»»
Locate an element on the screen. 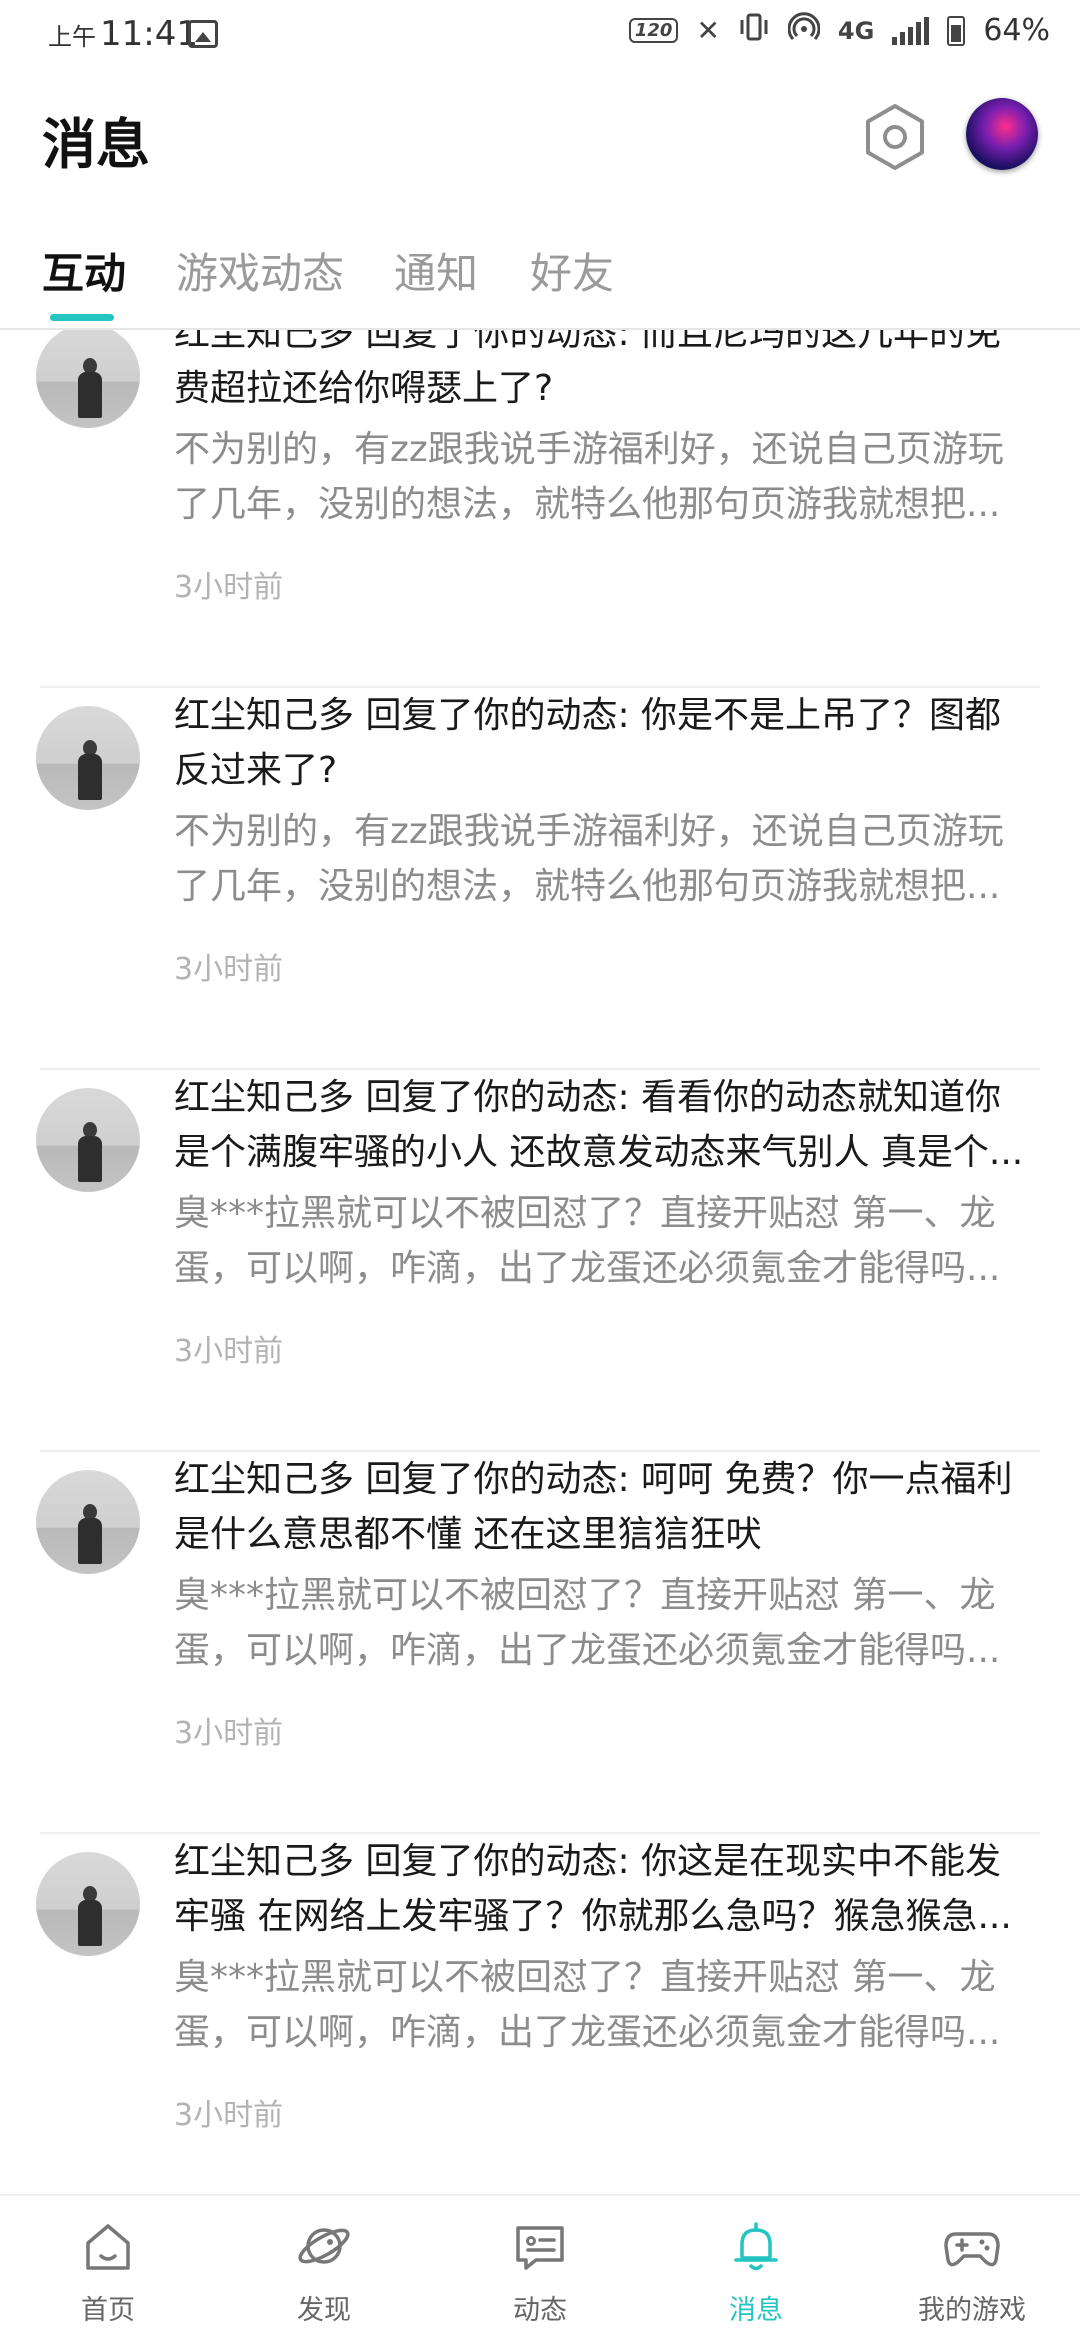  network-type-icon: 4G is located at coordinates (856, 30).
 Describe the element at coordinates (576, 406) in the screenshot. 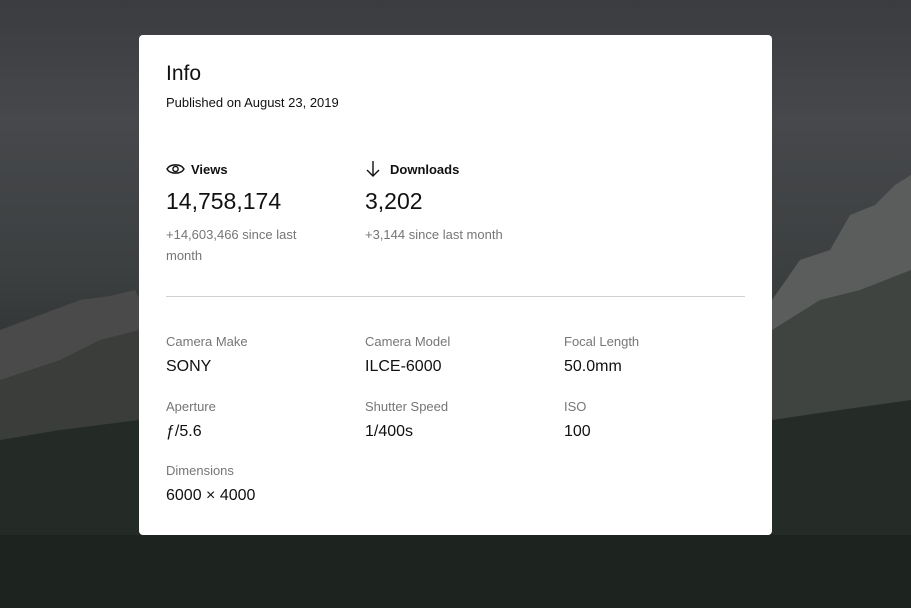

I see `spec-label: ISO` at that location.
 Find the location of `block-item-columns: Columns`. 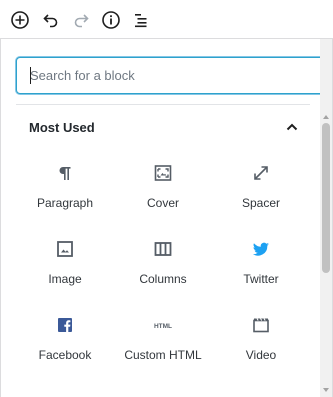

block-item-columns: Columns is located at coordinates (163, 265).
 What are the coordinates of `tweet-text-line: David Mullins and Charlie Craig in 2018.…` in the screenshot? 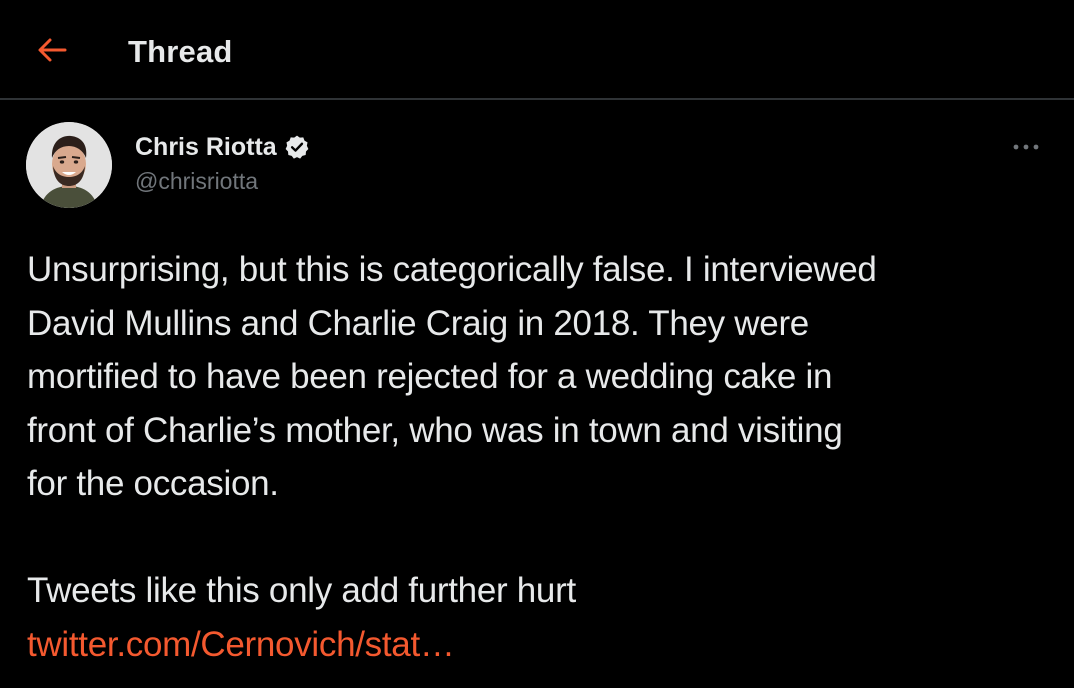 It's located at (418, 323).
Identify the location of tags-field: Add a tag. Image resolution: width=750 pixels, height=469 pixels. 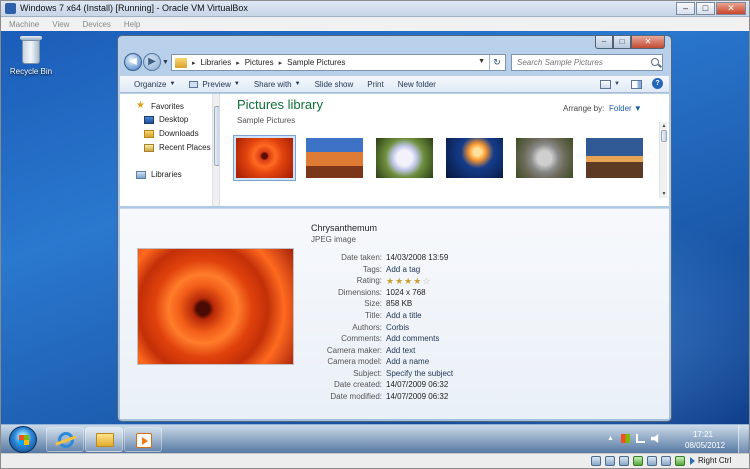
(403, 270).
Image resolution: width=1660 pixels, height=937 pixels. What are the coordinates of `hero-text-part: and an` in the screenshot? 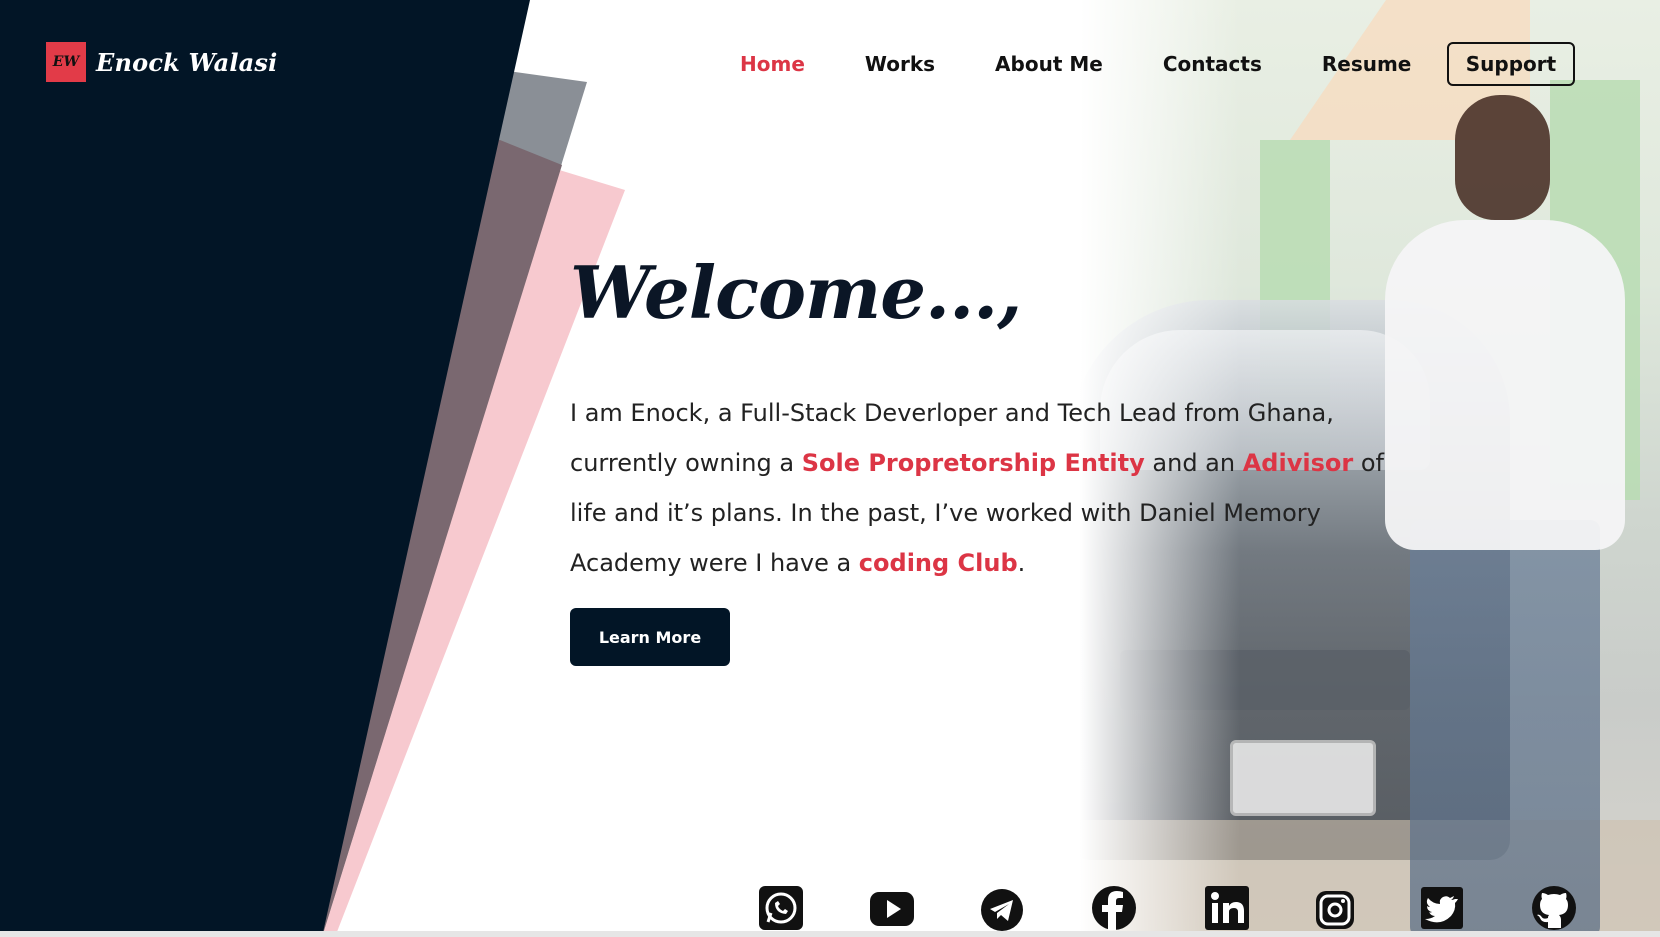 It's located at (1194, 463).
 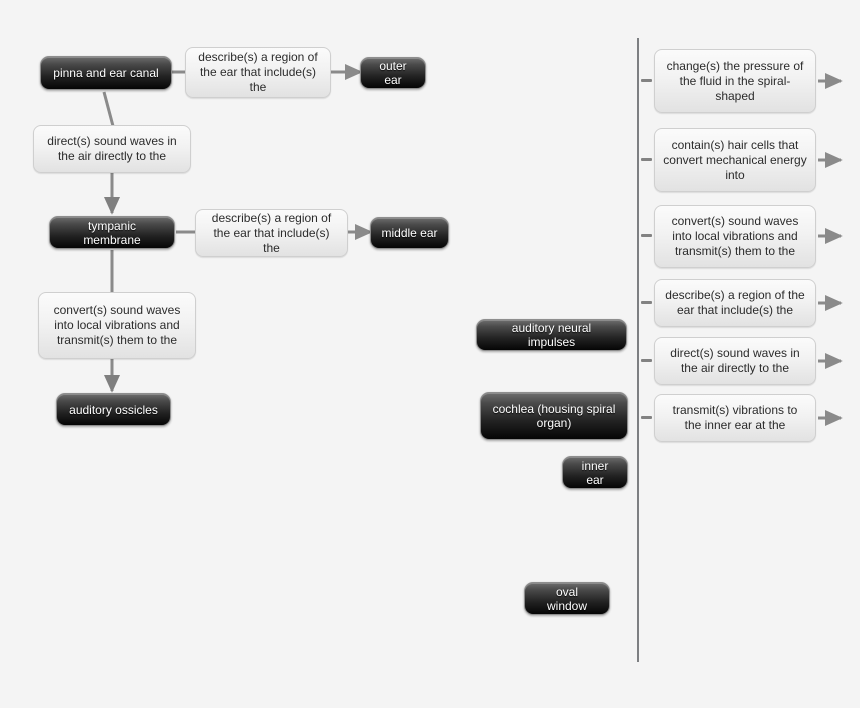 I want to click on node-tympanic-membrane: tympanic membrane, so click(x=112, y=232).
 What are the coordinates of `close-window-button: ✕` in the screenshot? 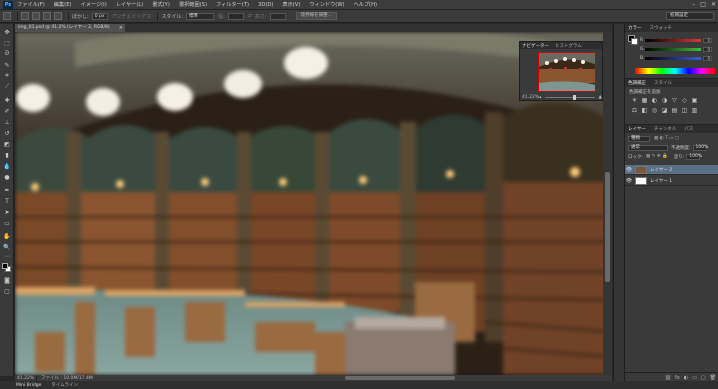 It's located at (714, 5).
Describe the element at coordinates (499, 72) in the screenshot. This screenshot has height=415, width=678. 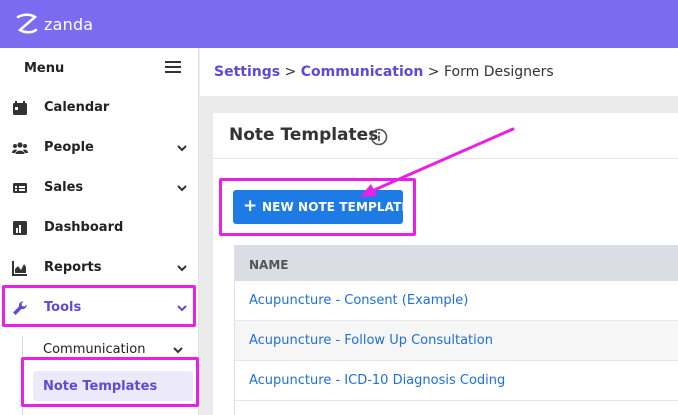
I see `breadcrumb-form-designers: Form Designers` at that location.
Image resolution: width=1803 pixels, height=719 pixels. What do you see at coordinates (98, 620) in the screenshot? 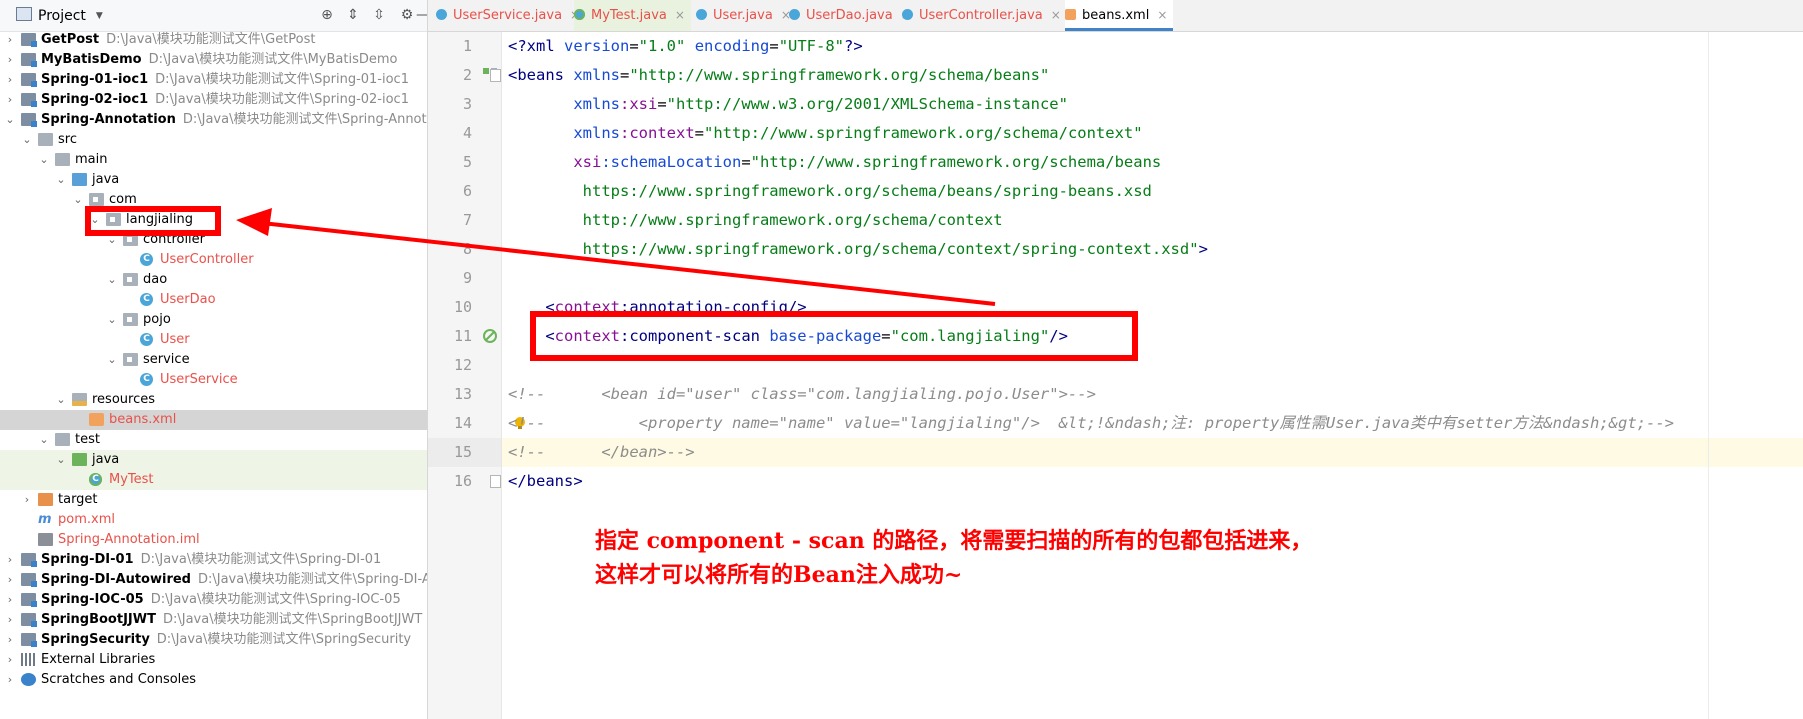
««
** What you have to do **
Can you reproduce word for word the lines of the listing starting at the line that contains "Describe the element at coordinates (499, 72)" and ending with the last line of the listing, leaving out the pictures?

** Finished exercise **
Describe the element at coordinates (499, 72) in the screenshot. This screenshot has height=415, width=678. 
I see `breadcrumb-form-designers: Form Designers` at that location.
Image resolution: width=1803 pixels, height=719 pixels. What do you see at coordinates (98, 620) in the screenshot? 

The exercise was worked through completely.